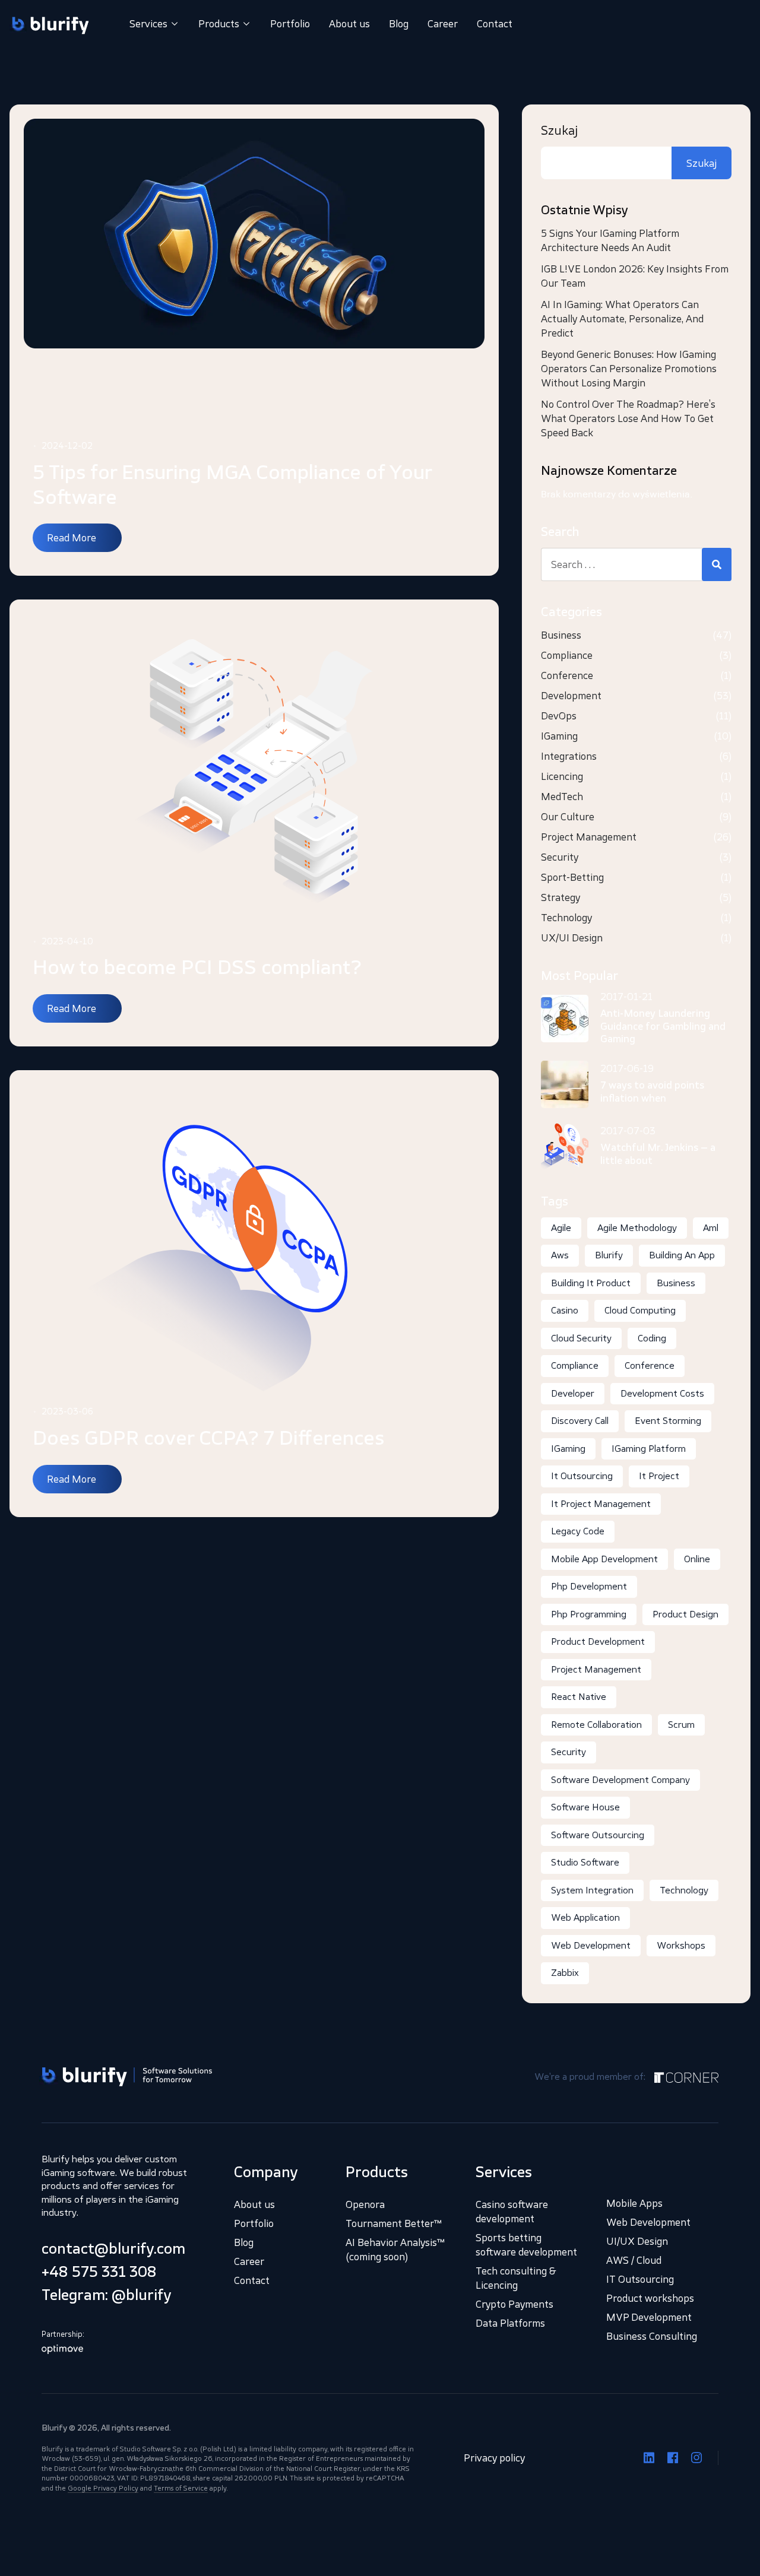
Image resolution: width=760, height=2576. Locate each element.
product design (685, 1614)
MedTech (562, 796)
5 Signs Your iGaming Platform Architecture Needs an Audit (610, 240)
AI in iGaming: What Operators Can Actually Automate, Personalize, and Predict (622, 319)
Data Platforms (510, 2323)
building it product (591, 1283)
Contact (494, 24)
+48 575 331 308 (99, 2271)
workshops (681, 1945)
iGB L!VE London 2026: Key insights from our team (635, 276)
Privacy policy (494, 2457)
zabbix (565, 1972)
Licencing (562, 776)
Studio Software (585, 1862)
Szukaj (559, 130)
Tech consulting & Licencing (516, 2278)
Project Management (588, 837)
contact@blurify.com (113, 2248)
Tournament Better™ (394, 2223)
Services (148, 24)
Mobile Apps (634, 2203)
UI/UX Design (637, 2241)
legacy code (577, 1531)
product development (598, 1641)
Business (561, 635)
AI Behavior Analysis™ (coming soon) (395, 2249)
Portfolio (290, 24)
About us (349, 24)
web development (591, 1945)
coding (652, 1338)
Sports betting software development (526, 2245)
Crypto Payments (514, 2304)
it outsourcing (582, 1475)
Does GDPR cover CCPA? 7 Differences (208, 1437)
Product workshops (650, 2298)
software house (585, 1807)
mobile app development (604, 1559)
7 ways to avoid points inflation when (652, 1091)
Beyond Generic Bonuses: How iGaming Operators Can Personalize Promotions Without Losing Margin (629, 368)
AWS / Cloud (633, 2260)
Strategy (560, 897)
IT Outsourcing (640, 2279)
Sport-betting (572, 877)
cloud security (581, 1338)
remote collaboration (596, 1724)
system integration (592, 1890)
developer (572, 1393)
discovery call (580, 1420)
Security (559, 857)
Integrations (569, 756)
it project (659, 1475)
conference (649, 1365)
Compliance (567, 655)
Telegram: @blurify (107, 2295)
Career (443, 24)
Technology (566, 918)
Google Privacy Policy (103, 2487)
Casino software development (512, 2212)
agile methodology (637, 1227)
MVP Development (649, 2317)
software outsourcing (597, 1835)
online (697, 1559)
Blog (398, 24)
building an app (682, 1255)
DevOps (559, 716)
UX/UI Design (572, 938)
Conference (567, 675)
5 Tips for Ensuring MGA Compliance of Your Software (232, 484)
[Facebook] (673, 2457)
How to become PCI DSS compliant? (197, 966)
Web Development (648, 2222)
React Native (578, 1696)
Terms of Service (181, 2487)
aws (560, 1255)
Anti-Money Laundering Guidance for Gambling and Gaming (663, 1026)
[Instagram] (696, 2457)
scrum (681, 1724)
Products (218, 24)
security (568, 1751)
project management (596, 1669)
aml (710, 1227)
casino (564, 1310)
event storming (668, 1420)
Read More (71, 538)
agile (561, 1227)
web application (585, 1917)
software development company (620, 1779)
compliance (574, 1365)
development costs (662, 1393)
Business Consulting (651, 2336)
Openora (365, 2204)
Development (571, 696)
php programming (588, 1614)
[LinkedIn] (649, 2457)
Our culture (567, 817)
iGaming (559, 736)
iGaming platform (649, 1448)
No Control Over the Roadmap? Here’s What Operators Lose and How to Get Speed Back (628, 418)
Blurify (609, 1255)
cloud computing (640, 1310)
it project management (601, 1503)
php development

########

■ **Aim of the task**
In the data above, find the line with "About us (349, 24)" and the line with "remote collaboration (596, 1724)". Retype both, plus every line between them, exactly.

■ **Exercise solution**
About us (349, 24)
web development (591, 1945)
coding (652, 1338)
Sports betting software development (526, 2245)
Crypto Payments (514, 2304)
it outsourcing (582, 1475)
Does GDPR cover CCPA? 7 Differences (208, 1437)
Product workshops (650, 2298)
software house (585, 1807)
mobile app development (604, 1559)
7 ways to avoid points inflation when (652, 1091)
Beyond Generic Bonuses: How iGaming Operators Can Personalize Promotions Without Losing Margin (629, 368)
AWS / Cloud (633, 2260)
Strategy (560, 897)
IT Outsourcing (640, 2279)
Sport-betting (572, 877)
cloud security (581, 1338)
remote collaboration (596, 1724)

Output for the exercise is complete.